1. Are the right salespeople selling for you? Do you have a "commodity product" salesperson selling on price and delivery for a long-term "consultative" sale? Even worse, do you have the reverse? Test the salesperson to match the personality or sales skills you need to the type of product you have to sell. Be especially vigilant in your hiring process. If your product has an average sales price of $1000 and the sales cycle is 60 days or less, you should avoid a salesperson that has a history of selling high ticket items with a sales cycles of 6 months to a year; the reverse is also true.
2. Are the salespeople properly trained? Have they had product training? Retraining? More importantly have your salespeople attended actual sales training classes based on their abilities? Have you tested them to see where they need help? Salespeople are like athletes, they need constant training which includes how to over-come objections, relationship building, telephone sales skills, product training, over-coming price as an objection, etc.
3. Has the inside sales group had the same sales training as the outside representatives? From sales skill training to product training, too many inside salespeople are ignored and not treated on an equal basis with outside representatives. And yet we know that the inside salesperson has more rejection, must sell without the benefit of seeing a buyer body language, etc. Inside salespeople need as much if not more continuous training than outside salespeople.
4. Are sales territories properly aligned? Is there the same sales potential in each territory? The same number of potential customers? Have you set up the territories based on geographic barriers, drive time, etc?
5. Are there activity quotas that contribute to goal attainment? Activity quotas are habits and actions that you have found that when repeated often enough will lead to a predictable sales outcome. For instance, number of cold calls per day, number of live appointments per week, enumber of proposals, etc.
6. Risking too much with hockey stick sales performance? Hockey stick performers deliver sales in the last week or two of a quarter. If a majority of the salespeople do this you have 50% of more of your sales coming in during this last two weeks. This puts pressure on shipping and creates undue risk if the performers don't perform. Pay bonuses monthly for making quota and stop this risky practice.
7. Tracking the sales pipeline? Do you know the ratio of proposals or outstanding quotes in the pipeline to closed sales? Do top performers have a bigger pipe? Do you factor the pipeline dollars to be able to predict the future sales? Get away from spreadsheets and run to that CRM system you bought last year but never got around to setting up the forecasting reports.

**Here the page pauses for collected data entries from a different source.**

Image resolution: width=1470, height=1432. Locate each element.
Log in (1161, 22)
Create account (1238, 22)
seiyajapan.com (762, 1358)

8. Are district and regional sales managers risking as much as the salespeople? Is the sales incentive plan for sales management mirrored to the plan for the salespeople? The closer you get management aligned with salespeople the better and more consistent your results will be. The sales manager must have monthly and quarterly goals just like the salespeople.
9. Are the sales coaches (regional and district sales managers) spending enough time with their salespeople? Are the coaches shouting from the sidelines or are they in the field listening and coaching salespeople to excel?
10. Where are the salespeople spending their time? Have you measured hour by hour where salespeople are spending their time? Is it in the office, behind a windshield, on service problems, on the telephone, in meetings, on in front of new prospects? Make changes to increase the face-to-face selling time.